• **Provided data**:

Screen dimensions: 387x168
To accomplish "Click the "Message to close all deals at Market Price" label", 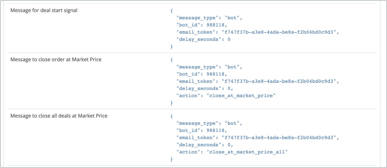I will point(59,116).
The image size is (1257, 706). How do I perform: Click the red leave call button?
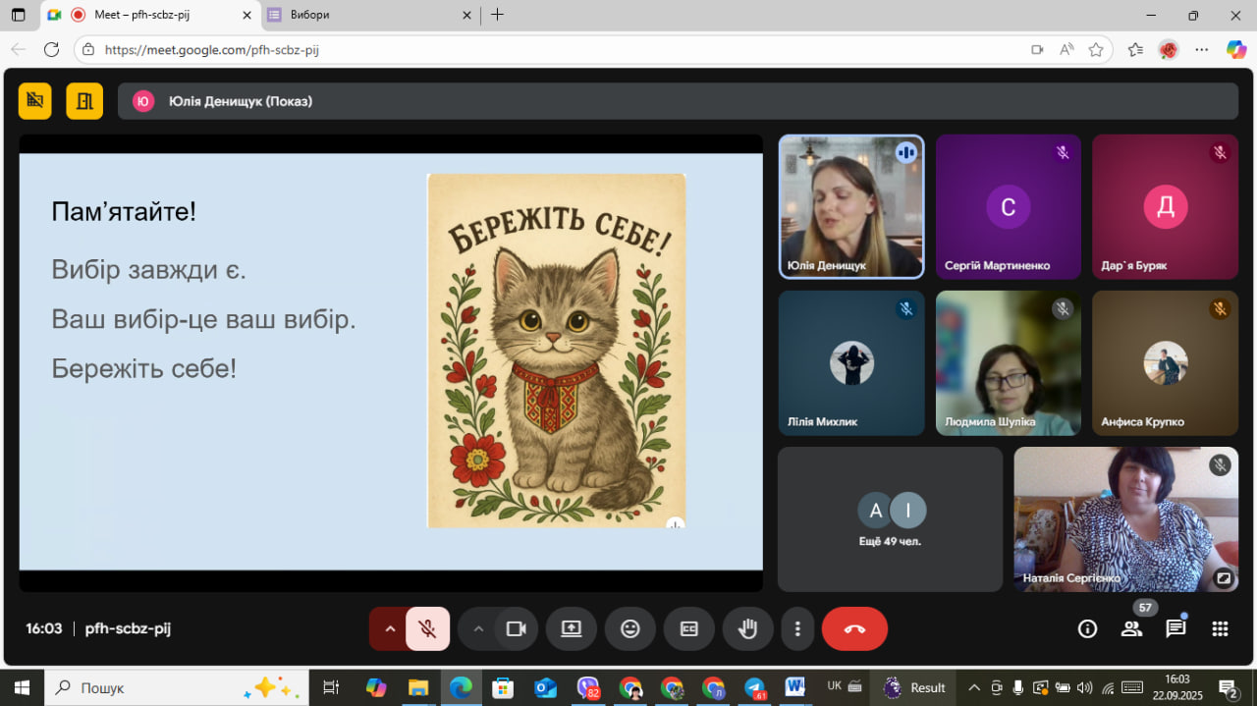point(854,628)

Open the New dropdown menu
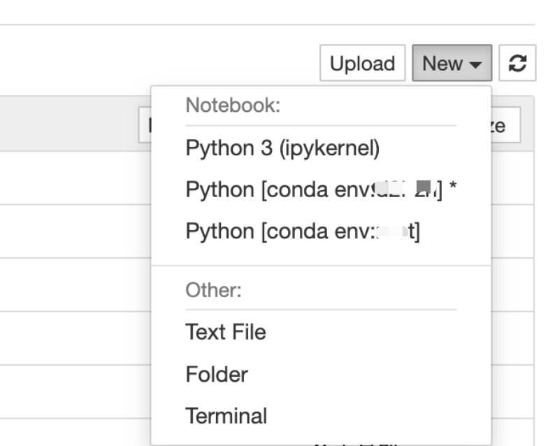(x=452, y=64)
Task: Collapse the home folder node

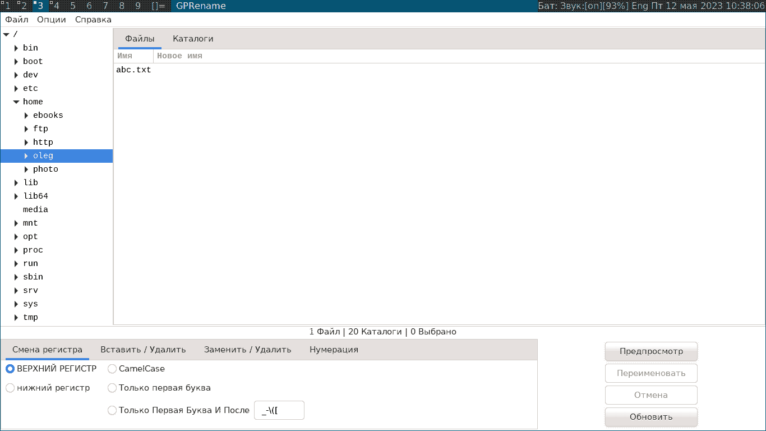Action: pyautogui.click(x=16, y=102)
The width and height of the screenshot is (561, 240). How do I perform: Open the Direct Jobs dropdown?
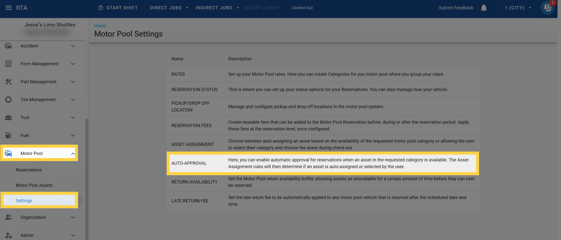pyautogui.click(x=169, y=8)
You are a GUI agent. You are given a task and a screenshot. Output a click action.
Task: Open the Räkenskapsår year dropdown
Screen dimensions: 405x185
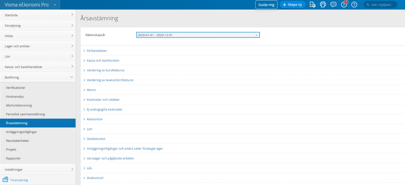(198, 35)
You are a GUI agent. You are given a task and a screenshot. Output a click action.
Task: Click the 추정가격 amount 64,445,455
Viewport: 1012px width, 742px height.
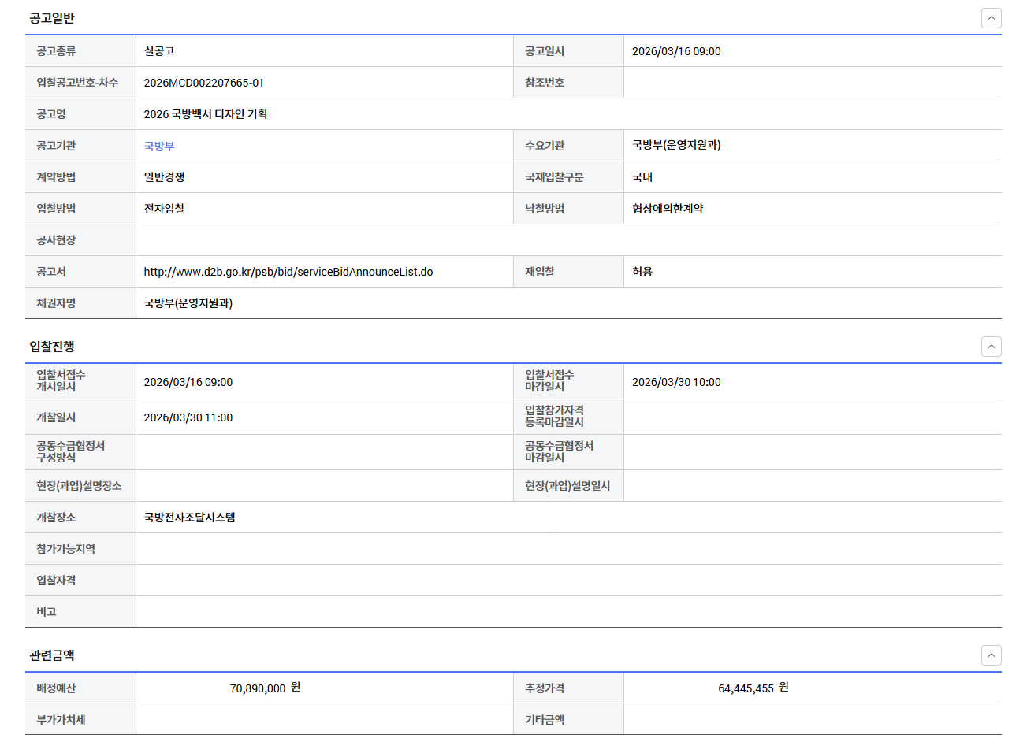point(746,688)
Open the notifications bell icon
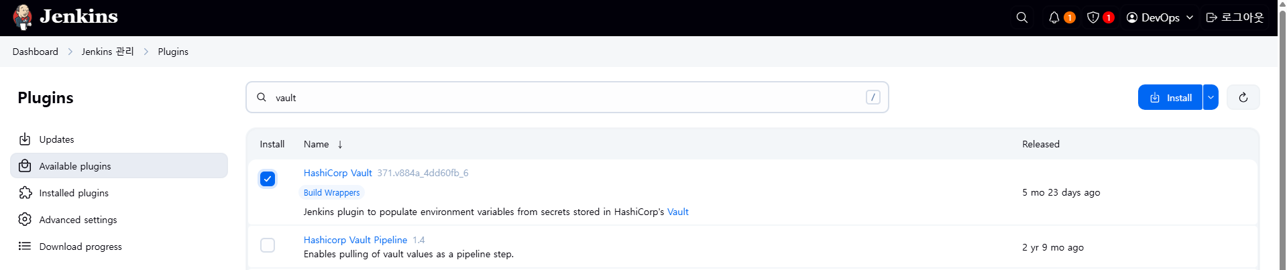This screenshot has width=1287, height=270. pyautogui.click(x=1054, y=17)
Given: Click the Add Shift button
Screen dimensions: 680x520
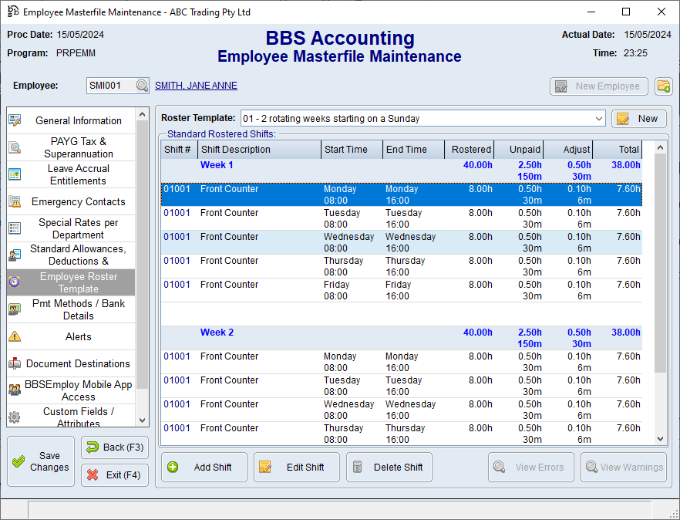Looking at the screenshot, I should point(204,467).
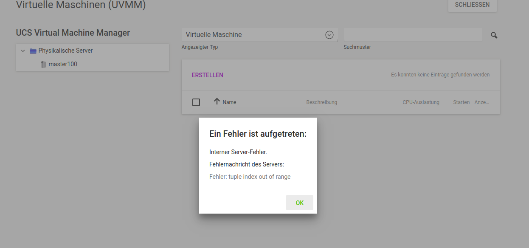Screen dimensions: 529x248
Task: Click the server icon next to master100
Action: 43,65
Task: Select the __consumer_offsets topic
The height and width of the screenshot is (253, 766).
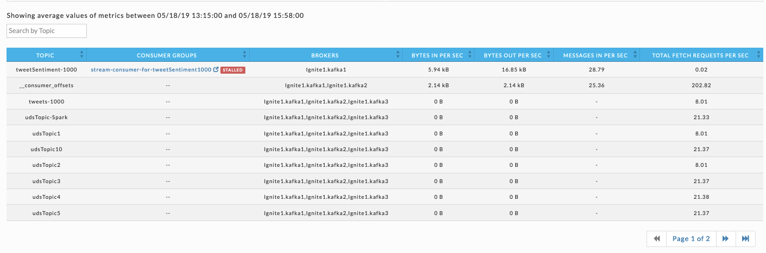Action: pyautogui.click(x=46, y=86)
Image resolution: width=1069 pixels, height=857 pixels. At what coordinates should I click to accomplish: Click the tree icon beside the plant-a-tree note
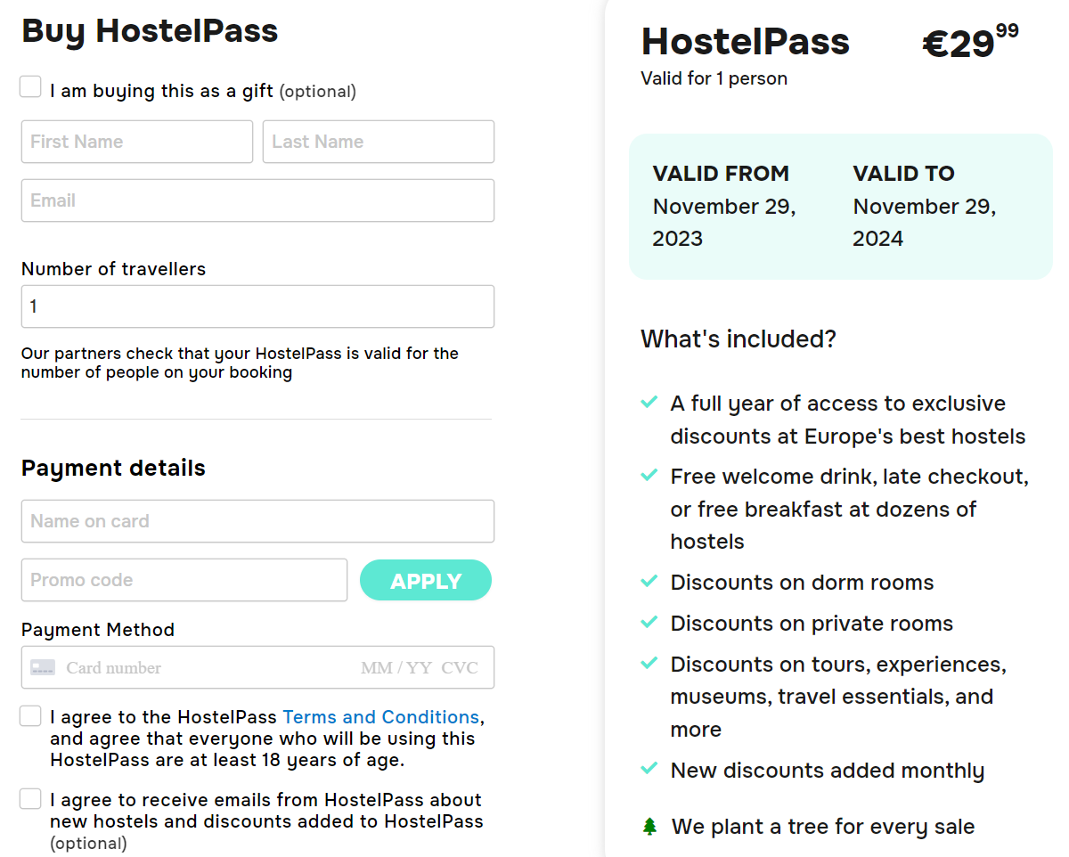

• **Task details**: Starting at the line that holds "Screen dimensions: 680x520" and stopping at the last line of the listing above, write out each line exactly as it appears, and omit the pictures.

• **Response to the task**:
Screen dimensions: 680x520
Looking at the screenshot, I should point(204,467).
Screen dimensions: 529x248
Task: Click the server icon next to master100
Action: 43,65
Task: Select the __consumer_offsets topic
The height and width of the screenshot is (253, 766).
Action: pyautogui.click(x=46, y=86)
Image resolution: width=1069 pixels, height=857 pixels. At what coordinates should I click to accomplish: Click the tree icon beside the plant-a-tree note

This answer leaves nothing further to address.